━━━━━ Dataset content

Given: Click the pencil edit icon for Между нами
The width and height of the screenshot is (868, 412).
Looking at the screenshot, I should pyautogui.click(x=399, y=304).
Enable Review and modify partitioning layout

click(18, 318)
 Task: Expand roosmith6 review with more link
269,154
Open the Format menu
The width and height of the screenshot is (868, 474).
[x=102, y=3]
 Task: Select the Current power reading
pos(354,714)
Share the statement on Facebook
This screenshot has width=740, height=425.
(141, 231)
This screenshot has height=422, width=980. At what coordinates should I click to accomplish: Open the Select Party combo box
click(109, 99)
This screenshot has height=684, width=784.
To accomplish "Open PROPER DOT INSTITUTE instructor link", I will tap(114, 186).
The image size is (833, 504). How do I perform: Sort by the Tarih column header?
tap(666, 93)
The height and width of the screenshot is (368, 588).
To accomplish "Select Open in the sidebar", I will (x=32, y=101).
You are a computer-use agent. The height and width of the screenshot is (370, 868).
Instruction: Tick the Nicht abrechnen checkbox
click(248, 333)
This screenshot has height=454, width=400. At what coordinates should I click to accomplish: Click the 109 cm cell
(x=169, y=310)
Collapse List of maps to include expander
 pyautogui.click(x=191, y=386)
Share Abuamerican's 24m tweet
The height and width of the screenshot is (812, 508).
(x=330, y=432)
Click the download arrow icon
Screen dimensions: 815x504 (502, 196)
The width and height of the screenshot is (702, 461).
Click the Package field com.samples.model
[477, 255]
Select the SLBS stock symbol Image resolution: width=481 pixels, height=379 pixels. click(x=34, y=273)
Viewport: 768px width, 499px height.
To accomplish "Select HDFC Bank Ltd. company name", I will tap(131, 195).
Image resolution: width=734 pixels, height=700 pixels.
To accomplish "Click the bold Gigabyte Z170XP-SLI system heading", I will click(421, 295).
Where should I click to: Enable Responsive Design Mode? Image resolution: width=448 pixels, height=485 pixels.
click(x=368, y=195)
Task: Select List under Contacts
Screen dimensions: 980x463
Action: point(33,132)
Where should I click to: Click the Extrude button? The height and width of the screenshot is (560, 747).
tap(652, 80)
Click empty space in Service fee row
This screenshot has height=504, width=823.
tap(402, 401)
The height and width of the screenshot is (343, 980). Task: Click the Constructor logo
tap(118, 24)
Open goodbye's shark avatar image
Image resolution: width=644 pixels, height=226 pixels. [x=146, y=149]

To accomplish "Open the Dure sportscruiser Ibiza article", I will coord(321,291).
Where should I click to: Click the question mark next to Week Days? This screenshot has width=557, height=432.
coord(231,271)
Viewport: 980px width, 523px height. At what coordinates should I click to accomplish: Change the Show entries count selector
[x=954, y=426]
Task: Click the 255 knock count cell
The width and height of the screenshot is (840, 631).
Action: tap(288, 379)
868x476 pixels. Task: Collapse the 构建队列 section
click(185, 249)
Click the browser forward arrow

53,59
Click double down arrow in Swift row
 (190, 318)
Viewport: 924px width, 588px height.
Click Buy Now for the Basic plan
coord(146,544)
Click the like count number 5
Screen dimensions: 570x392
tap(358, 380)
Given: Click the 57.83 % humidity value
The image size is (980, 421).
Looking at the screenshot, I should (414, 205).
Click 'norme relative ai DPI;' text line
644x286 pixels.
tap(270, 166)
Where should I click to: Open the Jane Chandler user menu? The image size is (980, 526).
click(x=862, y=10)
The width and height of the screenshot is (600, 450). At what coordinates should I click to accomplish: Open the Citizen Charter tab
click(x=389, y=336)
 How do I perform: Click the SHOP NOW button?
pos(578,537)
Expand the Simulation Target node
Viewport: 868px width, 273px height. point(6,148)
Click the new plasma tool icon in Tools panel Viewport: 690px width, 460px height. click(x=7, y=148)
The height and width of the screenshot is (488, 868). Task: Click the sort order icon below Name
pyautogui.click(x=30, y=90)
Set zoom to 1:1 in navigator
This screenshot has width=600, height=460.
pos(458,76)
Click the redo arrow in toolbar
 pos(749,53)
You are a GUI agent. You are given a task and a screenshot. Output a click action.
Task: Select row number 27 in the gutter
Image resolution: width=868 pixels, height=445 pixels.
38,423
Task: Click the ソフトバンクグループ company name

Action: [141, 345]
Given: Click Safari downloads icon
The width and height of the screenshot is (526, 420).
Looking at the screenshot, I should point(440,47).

━━━━━━━━━━

Task brief => Every entry, from top to bottom, should be repeated word for word.

Response area =>
Given: Click the pencil edit icon for Между нами
The width and height of the screenshot is (868, 412).
Looking at the screenshot, I should pyautogui.click(x=399, y=304).
Enable Review and modify partitioning layout

click(18, 318)
 Task: Expand roosmith6 review with more link
269,154
Open the Format menu
The width and height of the screenshot is (868, 474).
[x=102, y=3]
 Task: Select the Current power reading
pos(354,714)
Share the statement on Facebook
This screenshot has width=740, height=425.
(141, 231)
This screenshot has height=422, width=980. At what coordinates should I click to accomplish: Open the Select Party combo box
click(109, 99)
This screenshot has height=684, width=784.
To accomplish "Open PROPER DOT INSTITUTE instructor link", I will tap(114, 186).
The image size is (833, 504). How do I perform: Sort by the Tarih column header?
tap(666, 93)
The height and width of the screenshot is (368, 588).
To accomplish "Select Open in the sidebar", I will (x=32, y=101).
You are a computer-use agent. The height and width of the screenshot is (370, 868).
Instruction: Tick the Nicht abrechnen checkbox
click(248, 333)
This screenshot has height=454, width=400. At what coordinates should I click to accomplish: Click the 109 cm cell
(x=169, y=310)
Collapse List of maps to include expander
 pyautogui.click(x=191, y=386)
Share Abuamerican's 24m tweet
The height and width of the screenshot is (812, 508).
(x=330, y=432)
Click the download arrow icon
Screen dimensions: 815x504 (502, 196)
The width and height of the screenshot is (702, 461).
Click the Package field com.samples.model
[477, 255]
Select the SLBS stock symbol Image resolution: width=481 pixels, height=379 pixels. click(x=34, y=273)
Viewport: 768px width, 499px height.
To accomplish "Select HDFC Bank Ltd. company name", I will tap(131, 195).
Image resolution: width=734 pixels, height=700 pixels.
To accomplish "Click the bold Gigabyte Z170XP-SLI system heading", I will click(421, 295).
Where should I click to: Enable Responsive Design Mode? Image resolution: width=448 pixels, height=485 pixels.
click(x=368, y=195)
Task: Select List under Contacts
Screen dimensions: 980x463
Action: point(33,132)
Where should I click to: Click the Extrude button? The height and width of the screenshot is (560, 747).
tap(652, 80)
Click empty space in Service fee row
This screenshot has height=504, width=823.
tap(402, 401)
The height and width of the screenshot is (343, 980). Task: Click the Constructor logo
tap(118, 24)
Open goodbye's shark avatar image
Image resolution: width=644 pixels, height=226 pixels. [x=146, y=149]

To accomplish "Open the Dure sportscruiser Ibiza article", I will coord(321,291).
Where should I click to: Click the question mark next to Week Days? This screenshot has width=557, height=432.
coord(231,271)
Viewport: 980px width, 523px height. At what coordinates should I click to accomplish: Change the Show entries count selector
[x=954, y=426]
Task: Click the 255 knock count cell
The width and height of the screenshot is (840, 631).
Action: tap(288, 379)
868x476 pixels. Task: Collapse the 构建队列 section
click(185, 249)
Click the browser forward arrow

53,59
Click double down arrow in Swift row
 (190, 318)
Viewport: 924px width, 588px height.
Click Buy Now for the Basic plan
coord(146,544)
Click the like count number 5
Screen dimensions: 570x392
tap(358, 380)
Given: Click the 57.83 % humidity value
The image size is (980, 421).
Looking at the screenshot, I should (414, 205).
Click 'norme relative ai DPI;' text line
644x286 pixels.
tap(270, 166)
Where should I click to: Open the Jane Chandler user menu? The image size is (980, 526).
click(x=862, y=10)
The width and height of the screenshot is (600, 450). At what coordinates should I click to accomplish: Open the Citizen Charter tab
click(x=389, y=336)
 How do I perform: Click the SHOP NOW button?
pos(578,537)
Expand the Simulation Target node
Viewport: 868px width, 273px height. point(6,148)
Click the new plasma tool icon in Tools panel Viewport: 690px width, 460px height. click(x=7, y=148)
The height and width of the screenshot is (488, 868). Task: Click the sort order icon below Name
pyautogui.click(x=30, y=90)
Set zoom to 1:1 in navigator
This screenshot has width=600, height=460.
pos(458,76)
Click the redo arrow in toolbar
 pos(749,53)
You are a GUI agent. You are given a task and a screenshot. Output a click action.
Task: Select row number 27 in the gutter
Image resolution: width=868 pixels, height=445 pixels.
38,423
Task: Click the ソフトバンクグループ company name

Action: [141, 345]
Given: Click Safari downloads icon
The width and height of the screenshot is (526, 420).
Looking at the screenshot, I should point(440,47).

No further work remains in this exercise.